- WHAT YOU SHOULD DO: Below are records to be transcribed exactly; any pictures should be left out.

- DATA IN THIS EXERCISE:
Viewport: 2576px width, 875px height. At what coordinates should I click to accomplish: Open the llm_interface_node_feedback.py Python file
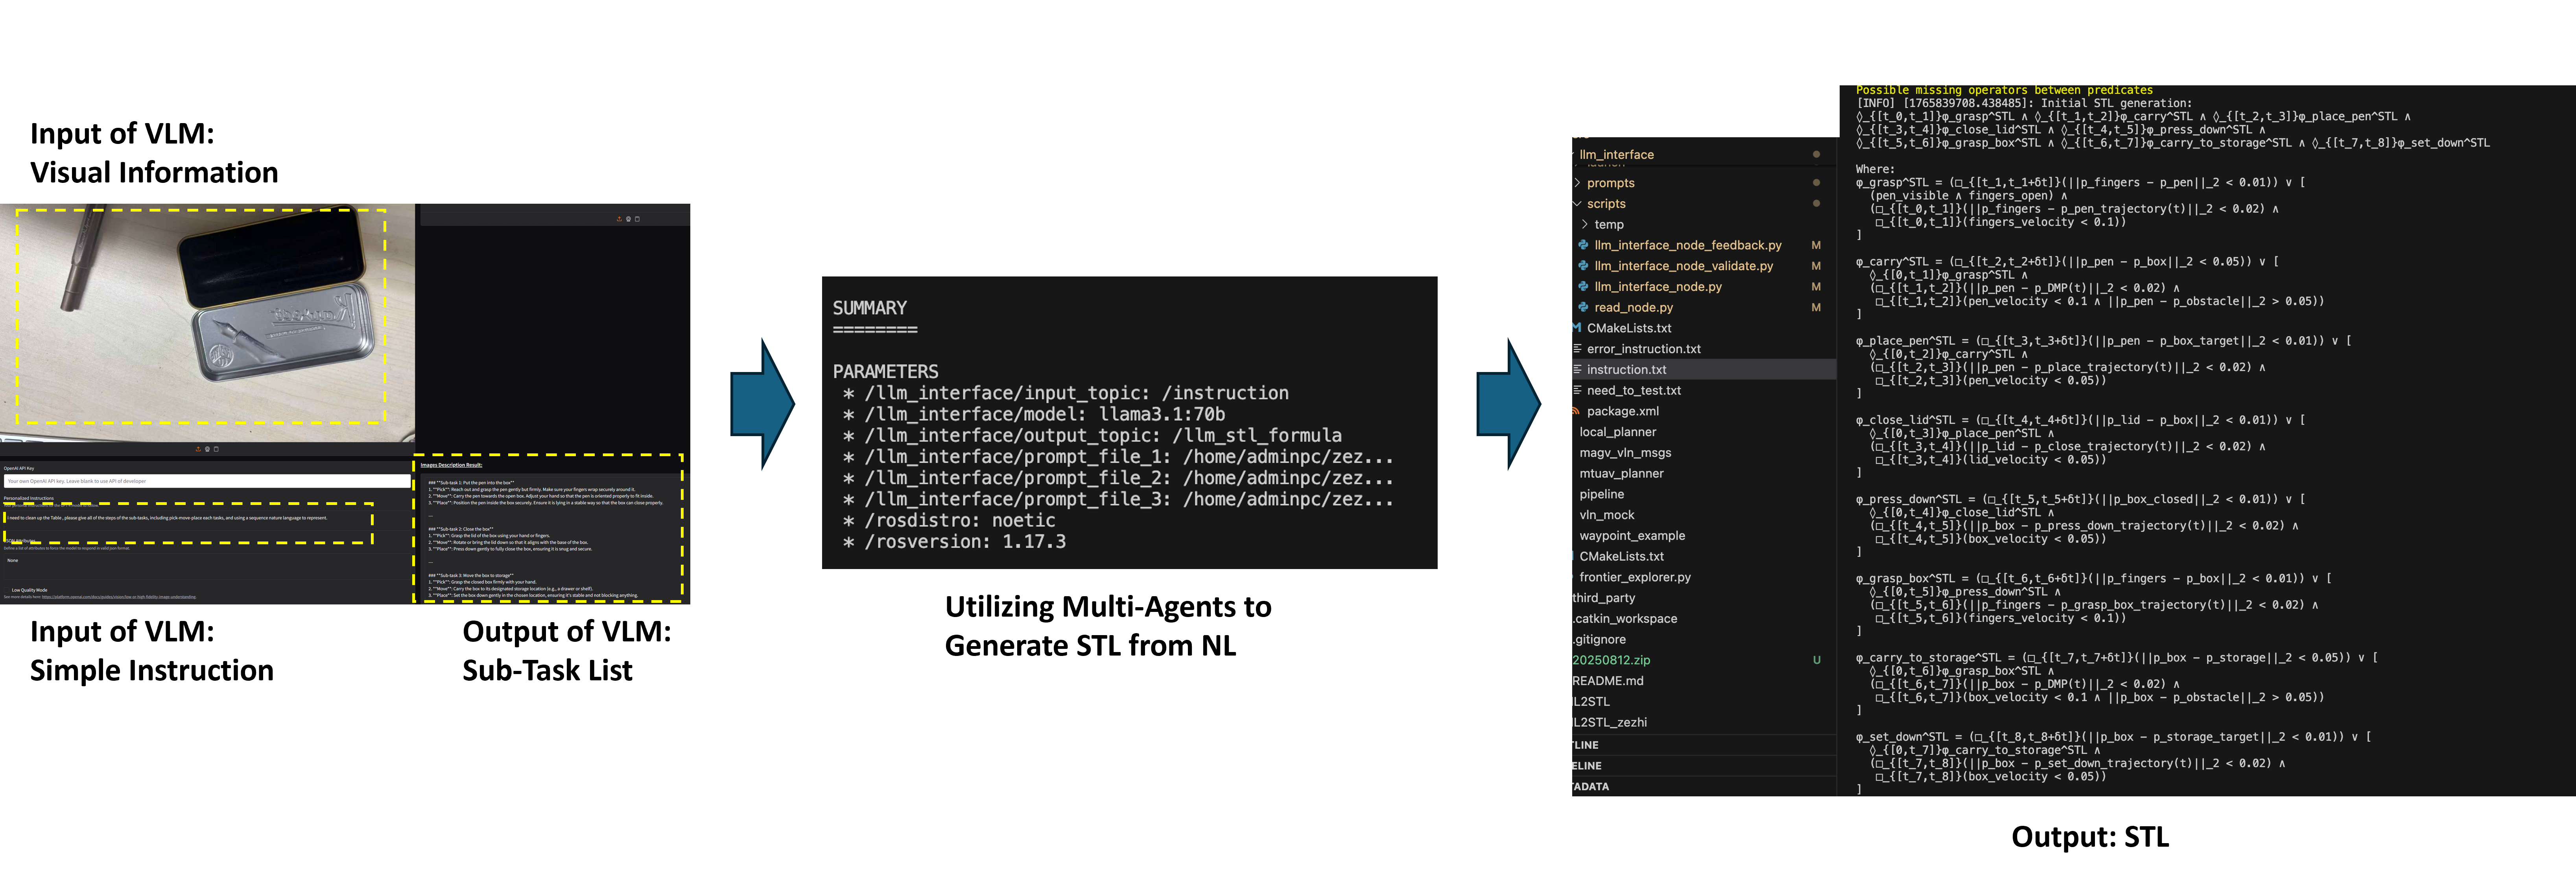1687,245
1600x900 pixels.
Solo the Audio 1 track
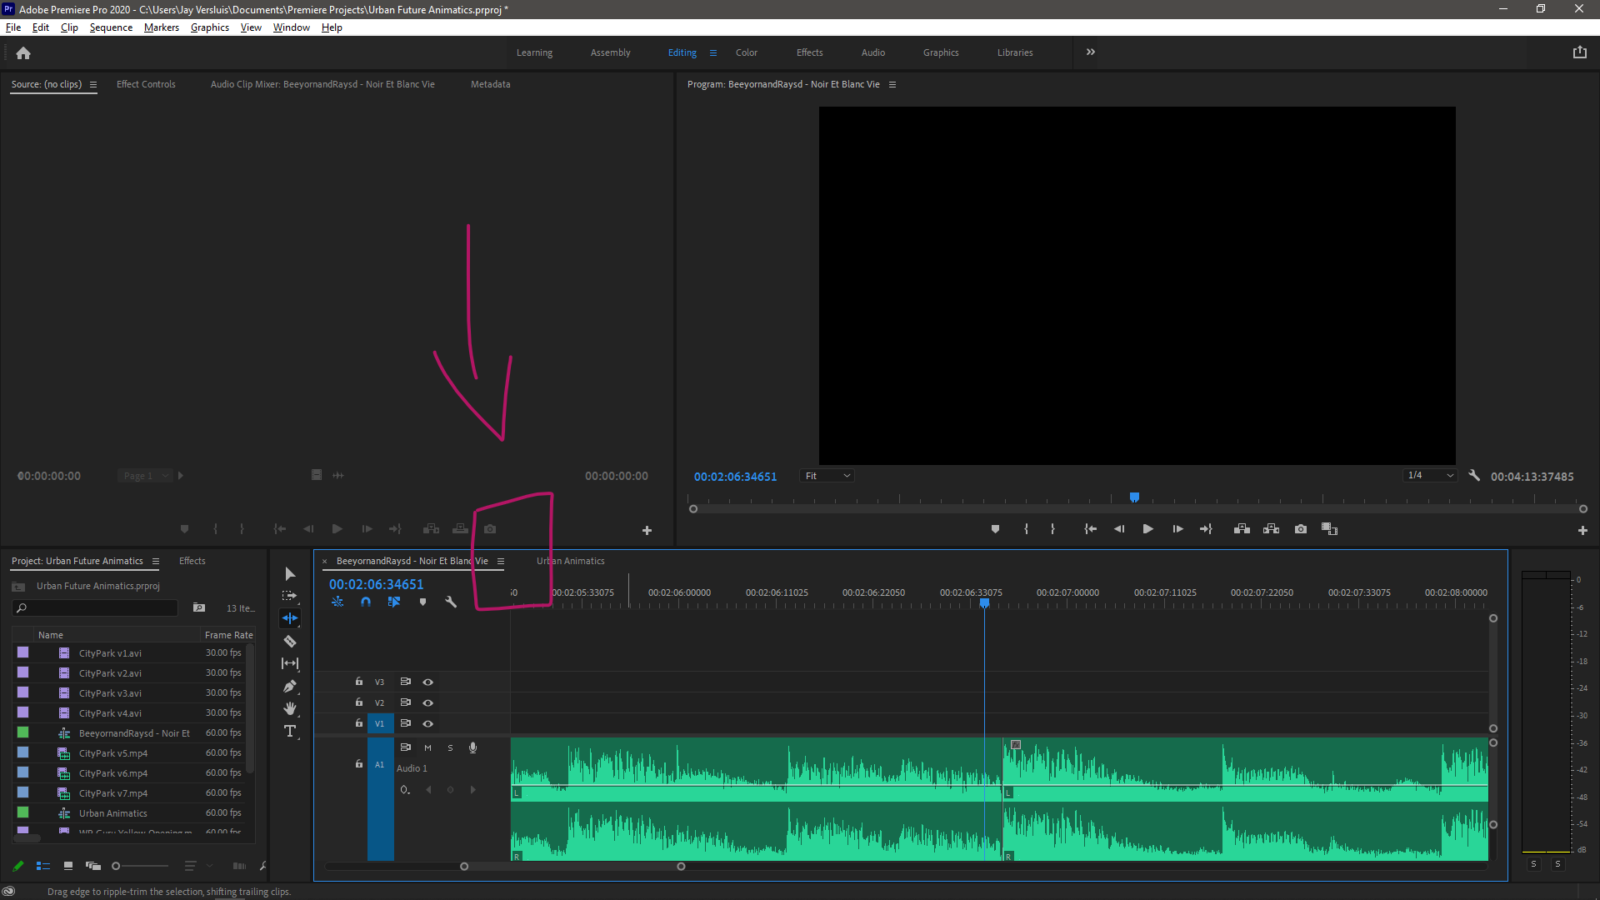450,747
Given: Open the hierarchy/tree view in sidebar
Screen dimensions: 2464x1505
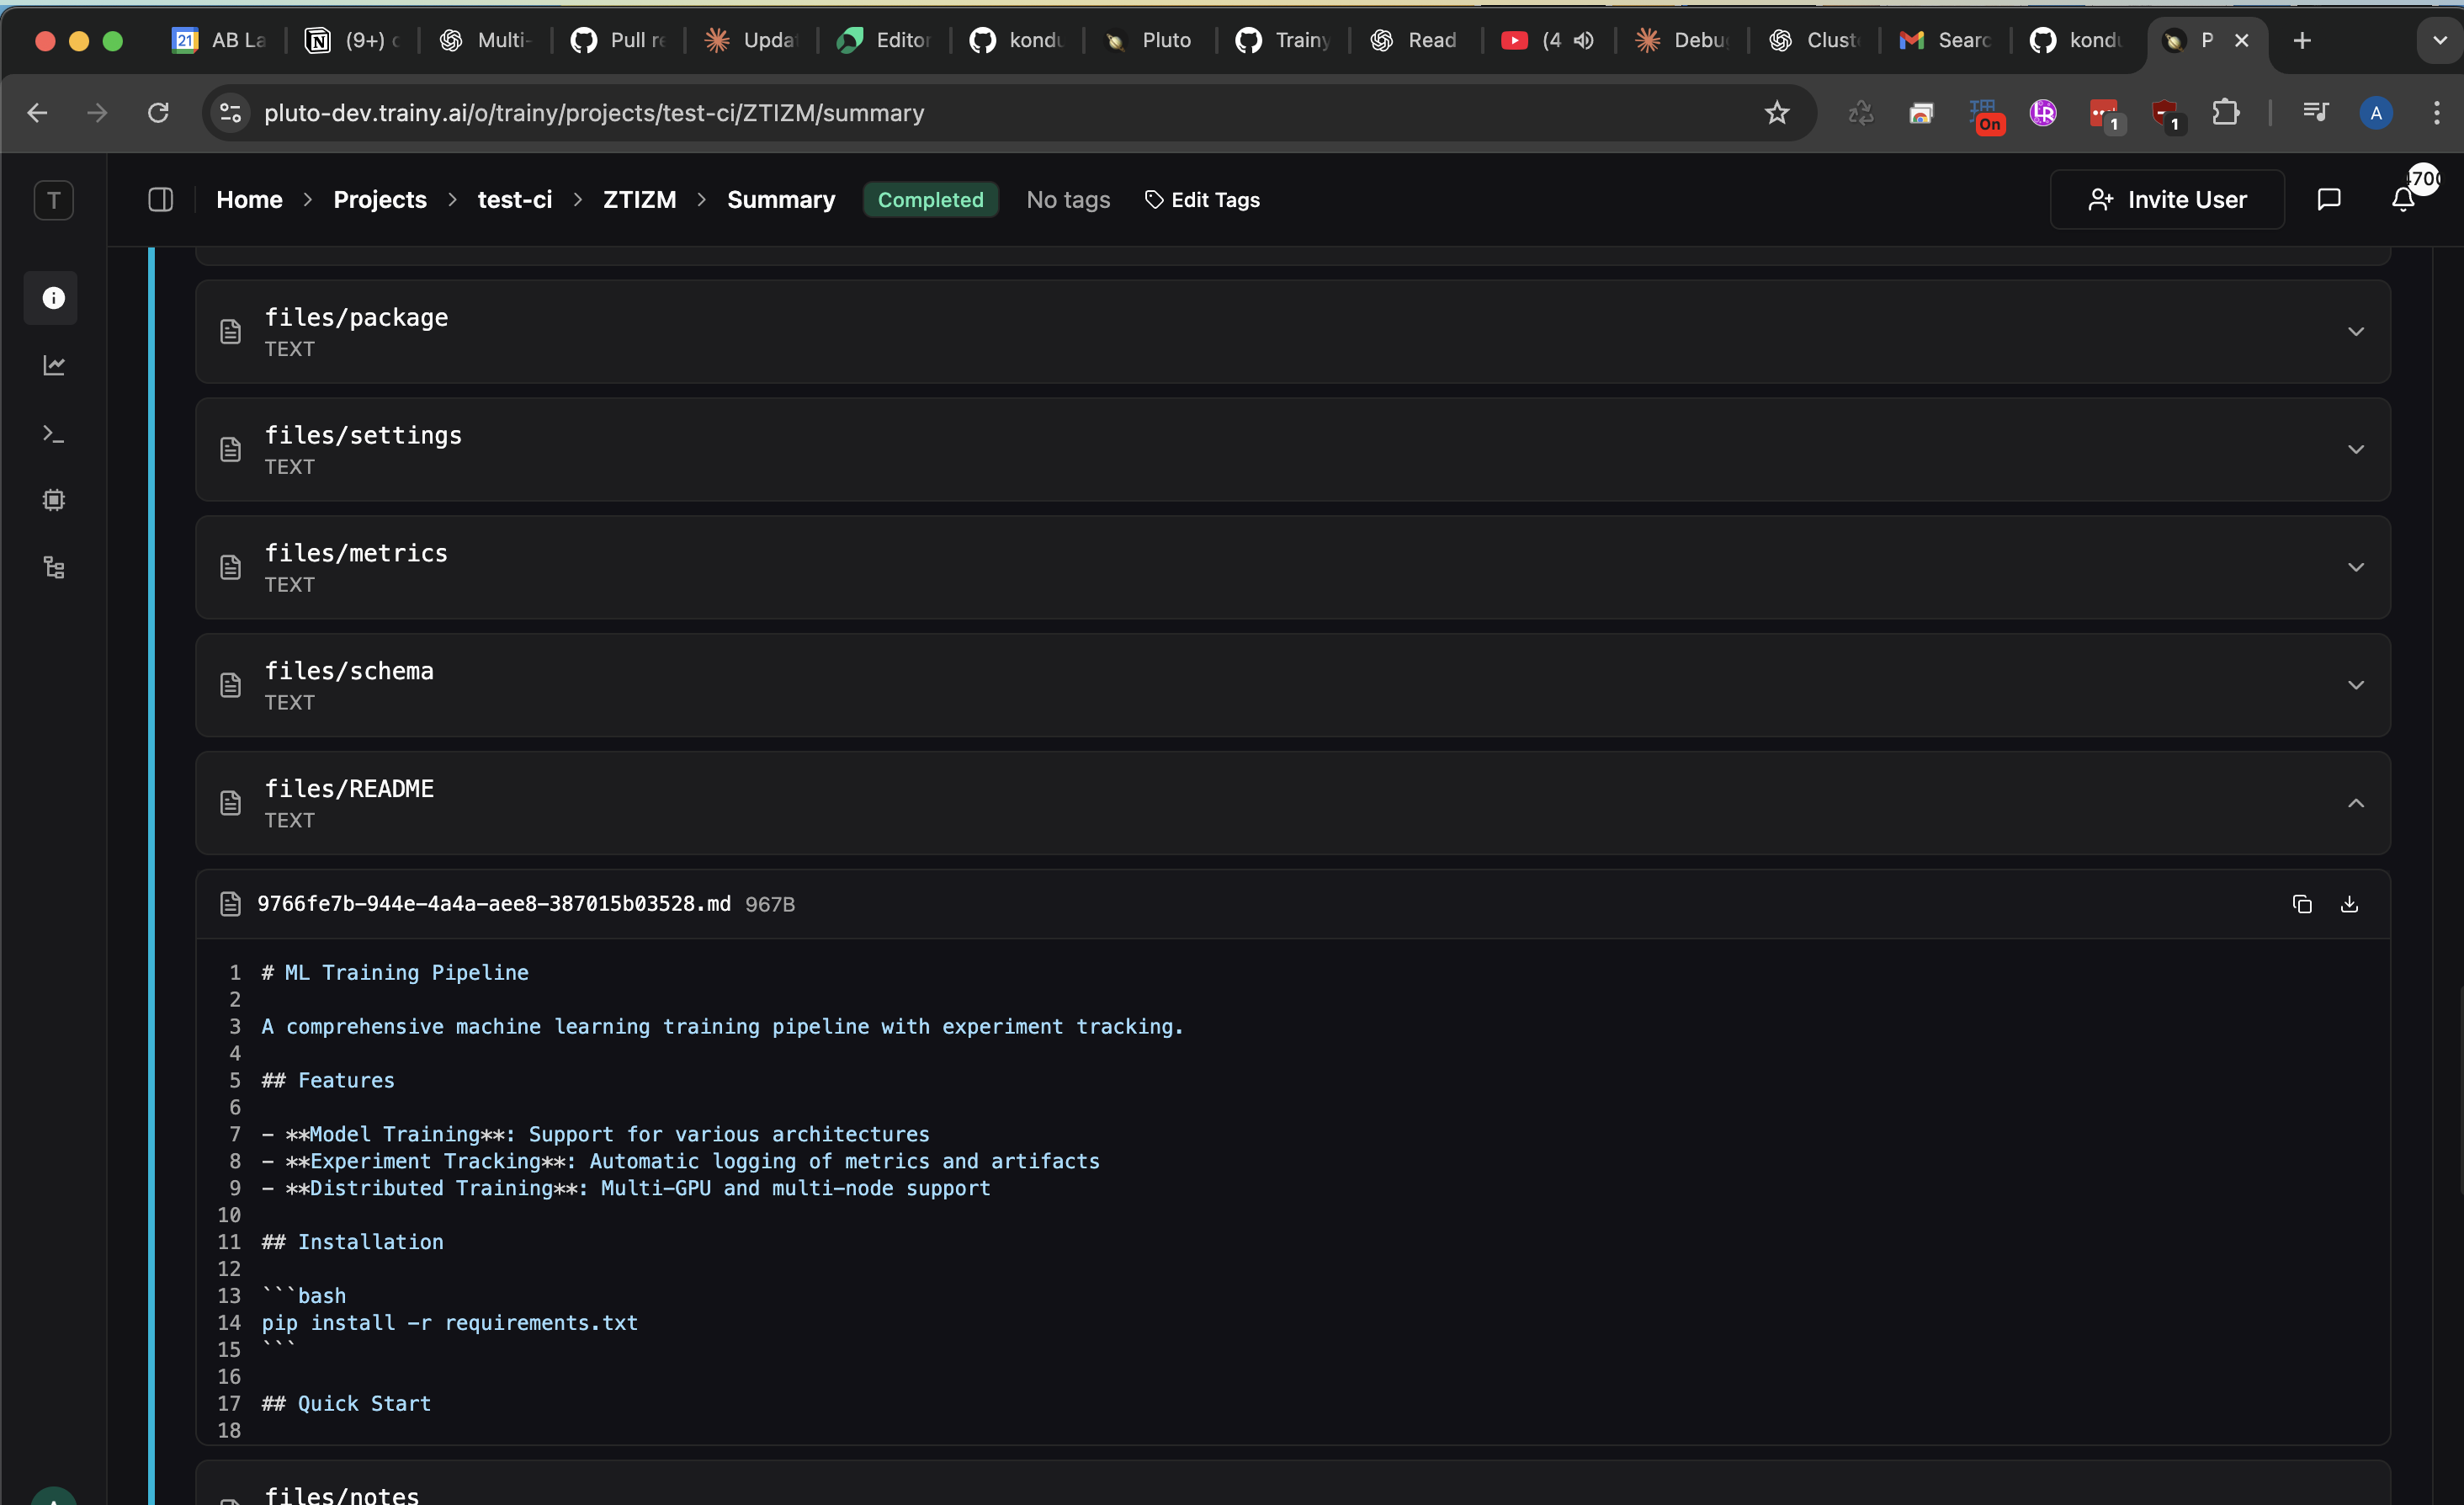Looking at the screenshot, I should click(x=52, y=567).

- SOLUTION FOR THIS EXERCISE:
Viewport: 2576px width, 875px height. At what coordinates should I click to accomplish: Open the llm_interface_node_feedback.py Python file
1687,245
1600x900 pixels.
Solo the Audio 1 track
450,747
Given: Open the hierarchy/tree view in sidebar
Screen dimensions: 2464x1505
Looking at the screenshot, I should click(x=52, y=567).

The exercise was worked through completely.